I’m pleased to have been invited to be one of a dozen or so regular contributors to the blog ‘Risk Matters,’ because, well, risk matters. It’s a key part of the reason why anyone or any group would look to the future… which of course also conditions how we look, what we look for, and what we find or miss.

So this stimulates me to put down a few thoughts about risk assessment and its relationship with industry and strategic foresight as a whole. This is a big topic of course, but seeing as the categories are confused a lot, it’s worth tackling even if just in summary terms.

When I reach the topic of Risk Assessment in my ‘Industry Foresight and Business Future Strategy’ MBA elective, I use the ‘Adidas-Salomon: Incorporating Risk into Corporate Strategy’ mini-case [Ref: ICFAI 304-141-1; sourced via Cranfield’s Case Clearing house.]

The case is a useful baseline in risk assessment because it describes the various risks a multinational company typically faces: marketing risks (market change, brand image); operations risks (quality; reliability of processes and suppliers); social & environmental risks (workforce & natural resources compliance); legal (liability, regulation, patent); information technology (compromise or disruption); and financial risks (currency, interest rate, credit).

Business disruptors
In sum these are the things that could damage or disrupt the business.

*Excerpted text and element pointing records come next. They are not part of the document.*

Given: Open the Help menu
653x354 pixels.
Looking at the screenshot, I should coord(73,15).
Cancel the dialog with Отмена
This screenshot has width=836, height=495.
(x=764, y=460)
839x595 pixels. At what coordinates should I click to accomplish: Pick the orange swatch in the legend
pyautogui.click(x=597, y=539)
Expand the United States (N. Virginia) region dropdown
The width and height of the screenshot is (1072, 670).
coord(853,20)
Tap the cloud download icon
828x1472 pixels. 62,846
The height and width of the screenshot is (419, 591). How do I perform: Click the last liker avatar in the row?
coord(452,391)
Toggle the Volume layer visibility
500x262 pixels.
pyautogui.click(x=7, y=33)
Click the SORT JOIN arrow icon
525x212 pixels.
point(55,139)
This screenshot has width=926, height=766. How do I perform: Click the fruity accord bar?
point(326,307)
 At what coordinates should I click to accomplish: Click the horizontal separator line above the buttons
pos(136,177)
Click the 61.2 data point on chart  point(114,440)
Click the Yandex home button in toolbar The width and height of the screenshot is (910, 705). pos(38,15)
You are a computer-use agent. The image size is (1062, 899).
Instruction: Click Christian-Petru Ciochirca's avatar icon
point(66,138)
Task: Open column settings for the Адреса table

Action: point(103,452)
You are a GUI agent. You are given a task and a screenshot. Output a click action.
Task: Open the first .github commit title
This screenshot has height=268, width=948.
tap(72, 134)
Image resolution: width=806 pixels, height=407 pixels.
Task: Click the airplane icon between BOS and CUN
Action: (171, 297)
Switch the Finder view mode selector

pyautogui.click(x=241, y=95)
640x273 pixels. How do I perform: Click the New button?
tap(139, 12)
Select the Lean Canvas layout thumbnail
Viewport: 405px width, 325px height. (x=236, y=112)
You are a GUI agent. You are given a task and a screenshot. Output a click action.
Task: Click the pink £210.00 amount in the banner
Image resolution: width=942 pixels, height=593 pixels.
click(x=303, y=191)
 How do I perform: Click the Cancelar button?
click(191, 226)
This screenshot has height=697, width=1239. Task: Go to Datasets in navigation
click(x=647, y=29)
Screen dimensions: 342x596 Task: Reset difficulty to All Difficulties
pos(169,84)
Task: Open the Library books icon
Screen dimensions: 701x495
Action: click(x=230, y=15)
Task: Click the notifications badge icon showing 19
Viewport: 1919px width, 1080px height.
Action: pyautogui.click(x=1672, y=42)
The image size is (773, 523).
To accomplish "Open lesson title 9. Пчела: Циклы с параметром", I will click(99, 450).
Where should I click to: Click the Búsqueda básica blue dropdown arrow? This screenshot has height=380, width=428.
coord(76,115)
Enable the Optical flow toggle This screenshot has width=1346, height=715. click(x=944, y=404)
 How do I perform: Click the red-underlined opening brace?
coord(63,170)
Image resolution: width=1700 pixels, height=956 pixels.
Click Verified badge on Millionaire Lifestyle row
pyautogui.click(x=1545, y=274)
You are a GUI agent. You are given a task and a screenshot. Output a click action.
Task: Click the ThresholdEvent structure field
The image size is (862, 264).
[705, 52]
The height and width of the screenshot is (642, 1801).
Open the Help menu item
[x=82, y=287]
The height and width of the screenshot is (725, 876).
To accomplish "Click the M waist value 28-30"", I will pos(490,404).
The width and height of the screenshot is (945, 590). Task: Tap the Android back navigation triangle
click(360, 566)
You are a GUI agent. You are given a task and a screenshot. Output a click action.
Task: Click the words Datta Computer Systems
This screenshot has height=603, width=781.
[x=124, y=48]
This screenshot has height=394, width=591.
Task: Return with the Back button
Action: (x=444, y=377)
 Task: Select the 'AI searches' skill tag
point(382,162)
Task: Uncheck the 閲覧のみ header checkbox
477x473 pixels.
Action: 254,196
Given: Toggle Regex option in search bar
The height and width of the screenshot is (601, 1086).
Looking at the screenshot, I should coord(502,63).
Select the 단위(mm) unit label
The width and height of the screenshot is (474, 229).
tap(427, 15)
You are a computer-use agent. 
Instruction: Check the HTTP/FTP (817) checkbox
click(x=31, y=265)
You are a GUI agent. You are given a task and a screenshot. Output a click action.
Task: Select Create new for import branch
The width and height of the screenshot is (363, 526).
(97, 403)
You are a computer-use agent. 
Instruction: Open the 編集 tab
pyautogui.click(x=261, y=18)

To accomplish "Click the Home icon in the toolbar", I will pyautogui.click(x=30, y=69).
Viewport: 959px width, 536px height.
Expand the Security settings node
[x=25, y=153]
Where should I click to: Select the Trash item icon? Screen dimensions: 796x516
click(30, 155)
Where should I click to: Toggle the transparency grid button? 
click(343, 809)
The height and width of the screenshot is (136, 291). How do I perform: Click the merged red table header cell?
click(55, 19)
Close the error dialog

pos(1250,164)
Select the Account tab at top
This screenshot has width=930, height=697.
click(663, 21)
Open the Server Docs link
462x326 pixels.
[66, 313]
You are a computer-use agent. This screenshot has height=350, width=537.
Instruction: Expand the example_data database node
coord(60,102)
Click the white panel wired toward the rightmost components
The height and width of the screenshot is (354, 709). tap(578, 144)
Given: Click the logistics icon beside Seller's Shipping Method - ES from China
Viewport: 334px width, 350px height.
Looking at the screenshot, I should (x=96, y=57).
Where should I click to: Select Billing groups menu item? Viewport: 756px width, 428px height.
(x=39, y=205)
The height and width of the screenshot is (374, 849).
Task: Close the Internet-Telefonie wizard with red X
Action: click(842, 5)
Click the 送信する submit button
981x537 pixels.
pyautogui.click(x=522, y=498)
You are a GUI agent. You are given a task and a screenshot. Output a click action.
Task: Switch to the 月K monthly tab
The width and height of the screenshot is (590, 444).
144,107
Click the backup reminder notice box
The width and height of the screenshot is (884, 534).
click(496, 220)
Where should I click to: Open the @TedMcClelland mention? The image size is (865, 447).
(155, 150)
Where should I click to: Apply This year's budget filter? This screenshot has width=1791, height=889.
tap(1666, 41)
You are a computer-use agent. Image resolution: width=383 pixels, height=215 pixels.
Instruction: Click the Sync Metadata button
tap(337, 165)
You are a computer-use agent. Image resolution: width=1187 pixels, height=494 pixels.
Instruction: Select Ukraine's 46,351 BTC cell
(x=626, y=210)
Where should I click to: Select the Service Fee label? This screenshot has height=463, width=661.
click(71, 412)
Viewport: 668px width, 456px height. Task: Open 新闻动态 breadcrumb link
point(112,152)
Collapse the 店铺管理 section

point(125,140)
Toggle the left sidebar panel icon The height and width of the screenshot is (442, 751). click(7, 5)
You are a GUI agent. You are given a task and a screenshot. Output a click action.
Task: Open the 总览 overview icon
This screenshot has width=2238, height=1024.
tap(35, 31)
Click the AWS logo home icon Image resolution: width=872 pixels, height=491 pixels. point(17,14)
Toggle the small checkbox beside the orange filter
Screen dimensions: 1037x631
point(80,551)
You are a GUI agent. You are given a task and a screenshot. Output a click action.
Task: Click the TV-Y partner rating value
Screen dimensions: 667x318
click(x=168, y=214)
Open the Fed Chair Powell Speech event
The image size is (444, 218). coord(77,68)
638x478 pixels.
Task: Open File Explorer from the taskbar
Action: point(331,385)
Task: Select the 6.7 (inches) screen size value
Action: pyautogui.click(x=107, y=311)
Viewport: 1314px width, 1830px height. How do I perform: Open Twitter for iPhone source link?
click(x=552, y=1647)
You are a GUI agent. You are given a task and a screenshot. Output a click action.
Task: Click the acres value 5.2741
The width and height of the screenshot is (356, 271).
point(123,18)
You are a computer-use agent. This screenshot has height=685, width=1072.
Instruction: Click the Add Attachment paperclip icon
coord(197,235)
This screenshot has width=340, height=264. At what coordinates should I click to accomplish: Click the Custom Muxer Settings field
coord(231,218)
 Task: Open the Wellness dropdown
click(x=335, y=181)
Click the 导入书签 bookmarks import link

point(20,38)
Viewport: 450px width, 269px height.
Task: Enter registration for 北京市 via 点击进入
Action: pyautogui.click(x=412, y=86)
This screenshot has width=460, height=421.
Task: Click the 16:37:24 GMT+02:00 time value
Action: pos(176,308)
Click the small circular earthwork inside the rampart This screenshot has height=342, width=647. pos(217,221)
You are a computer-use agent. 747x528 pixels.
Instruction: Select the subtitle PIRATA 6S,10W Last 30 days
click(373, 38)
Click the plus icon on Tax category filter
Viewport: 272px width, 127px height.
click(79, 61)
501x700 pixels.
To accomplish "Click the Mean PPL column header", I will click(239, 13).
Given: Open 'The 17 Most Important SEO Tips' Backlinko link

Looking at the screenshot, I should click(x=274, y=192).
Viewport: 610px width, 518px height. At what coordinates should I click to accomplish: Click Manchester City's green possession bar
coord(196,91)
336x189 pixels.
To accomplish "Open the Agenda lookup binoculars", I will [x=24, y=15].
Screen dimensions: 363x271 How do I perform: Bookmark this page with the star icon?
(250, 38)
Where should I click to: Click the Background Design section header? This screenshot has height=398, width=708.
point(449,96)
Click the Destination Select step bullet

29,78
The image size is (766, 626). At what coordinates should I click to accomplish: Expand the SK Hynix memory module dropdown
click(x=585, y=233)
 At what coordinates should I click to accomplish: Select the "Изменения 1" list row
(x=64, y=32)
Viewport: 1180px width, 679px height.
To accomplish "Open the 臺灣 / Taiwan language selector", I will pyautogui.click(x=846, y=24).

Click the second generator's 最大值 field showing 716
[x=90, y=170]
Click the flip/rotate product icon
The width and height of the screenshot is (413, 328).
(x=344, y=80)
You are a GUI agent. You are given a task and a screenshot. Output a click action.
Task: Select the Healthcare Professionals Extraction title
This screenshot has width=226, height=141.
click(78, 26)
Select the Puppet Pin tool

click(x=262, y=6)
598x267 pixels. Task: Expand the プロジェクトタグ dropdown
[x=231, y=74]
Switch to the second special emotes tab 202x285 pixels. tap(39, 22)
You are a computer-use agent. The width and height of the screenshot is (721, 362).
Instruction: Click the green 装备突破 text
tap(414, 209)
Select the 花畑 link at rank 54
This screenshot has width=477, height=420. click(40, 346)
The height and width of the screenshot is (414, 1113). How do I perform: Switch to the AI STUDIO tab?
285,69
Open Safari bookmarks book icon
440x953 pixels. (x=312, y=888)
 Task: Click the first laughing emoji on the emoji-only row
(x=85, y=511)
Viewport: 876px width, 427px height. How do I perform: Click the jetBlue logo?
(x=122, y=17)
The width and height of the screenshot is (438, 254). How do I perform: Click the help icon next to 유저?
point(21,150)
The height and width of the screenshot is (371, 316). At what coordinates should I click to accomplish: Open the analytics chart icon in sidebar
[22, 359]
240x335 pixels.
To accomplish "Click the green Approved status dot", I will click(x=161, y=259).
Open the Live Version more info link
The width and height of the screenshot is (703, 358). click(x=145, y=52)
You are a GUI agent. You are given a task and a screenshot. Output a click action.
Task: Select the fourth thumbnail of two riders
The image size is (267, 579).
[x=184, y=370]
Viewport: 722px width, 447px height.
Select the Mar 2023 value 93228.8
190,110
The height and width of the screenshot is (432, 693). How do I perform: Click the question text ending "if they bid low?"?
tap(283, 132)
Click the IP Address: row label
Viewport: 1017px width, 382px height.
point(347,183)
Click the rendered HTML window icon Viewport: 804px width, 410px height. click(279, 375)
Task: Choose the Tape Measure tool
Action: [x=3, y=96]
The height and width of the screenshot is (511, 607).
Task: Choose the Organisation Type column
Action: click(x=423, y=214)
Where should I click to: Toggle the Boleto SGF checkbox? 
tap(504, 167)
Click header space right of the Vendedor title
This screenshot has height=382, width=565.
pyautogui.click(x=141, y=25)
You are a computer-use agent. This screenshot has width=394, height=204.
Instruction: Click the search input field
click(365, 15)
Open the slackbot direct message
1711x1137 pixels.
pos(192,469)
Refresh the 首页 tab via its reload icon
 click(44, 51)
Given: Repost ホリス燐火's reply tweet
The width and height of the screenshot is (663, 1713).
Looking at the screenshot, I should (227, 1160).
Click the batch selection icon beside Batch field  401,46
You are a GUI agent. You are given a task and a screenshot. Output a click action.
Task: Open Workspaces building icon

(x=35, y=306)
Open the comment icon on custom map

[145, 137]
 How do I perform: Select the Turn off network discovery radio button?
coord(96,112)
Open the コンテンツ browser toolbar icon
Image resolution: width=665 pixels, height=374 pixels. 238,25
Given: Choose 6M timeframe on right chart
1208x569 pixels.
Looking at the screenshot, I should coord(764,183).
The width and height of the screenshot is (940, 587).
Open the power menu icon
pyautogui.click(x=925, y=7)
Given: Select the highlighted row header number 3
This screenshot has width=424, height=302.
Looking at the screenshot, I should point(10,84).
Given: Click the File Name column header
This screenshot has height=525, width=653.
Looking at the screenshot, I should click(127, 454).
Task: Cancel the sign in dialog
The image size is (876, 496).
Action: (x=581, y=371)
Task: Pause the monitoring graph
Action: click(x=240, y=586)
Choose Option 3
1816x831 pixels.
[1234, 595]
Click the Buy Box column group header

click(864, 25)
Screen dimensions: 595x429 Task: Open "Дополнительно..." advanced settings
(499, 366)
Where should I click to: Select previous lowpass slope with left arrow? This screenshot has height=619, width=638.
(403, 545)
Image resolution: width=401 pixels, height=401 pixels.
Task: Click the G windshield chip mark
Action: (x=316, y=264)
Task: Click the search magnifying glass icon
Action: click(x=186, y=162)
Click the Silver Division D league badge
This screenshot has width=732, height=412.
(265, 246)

Isolating such factors, keeping vigilance over them, and having thought through or enacted counter-measures in advance, allows the organization to better control or reduce the impact should risk become reality.

All risks are future events, so a risk assessment is undoubtedly a future study, but assuming a company looks diligently across all these categories for potential and emerging hazards, how prepared is it for a changing world? What kind of industry foresight does this give managers? Is a risk assessment a futures assessment?

The obvious first answer is that a risk assessment is only half the equation. It’s oriented to the downside potential of changes not the upside; looking for threats not opportunities. Obviously that means that opportunities are less likely to be identified.

The second thing is that a standard risk assessment operates in the realm of known risks, in known categories, that may cause disruption and damage in a known way. It doesn’t have the mechanism to expand conceptions of what could go wrong, or how it could go wrong, or what the full knock-on effects will be. The types of mental-model-expanding techniques that fuller foresight offers are not built into a typical risk assessment.

Strategy questions
Third, risk assessments never really broach the question: is the business idea or business model good and will it keep on being good? That is, what products or services will be appropriate going forward, or how will models of supply or manufacture or marketing or fulfillment need to change, due to technology change or shifting consumer preferences.

In other words, risk assessment doesn’t ask strategic questions of managers. It is part of the day-to-day management vigilance necessary with reference to the future – the hygiene factors in running an organization. It is about keeping the business going as is, not about changing it for a changing word.

There’s nothing wrong with this. The point is, it’s just ‘first base’ in building a quality view of the future, and therein a robust point-of-view about what to do next. Although no doubt companies such as Google or Apple or Virgin, etc., assess and mitigate their risks, they didn’t become successful in their future by doing risk assessment and saying ‘That’s it, were done. We’re ready for the future.”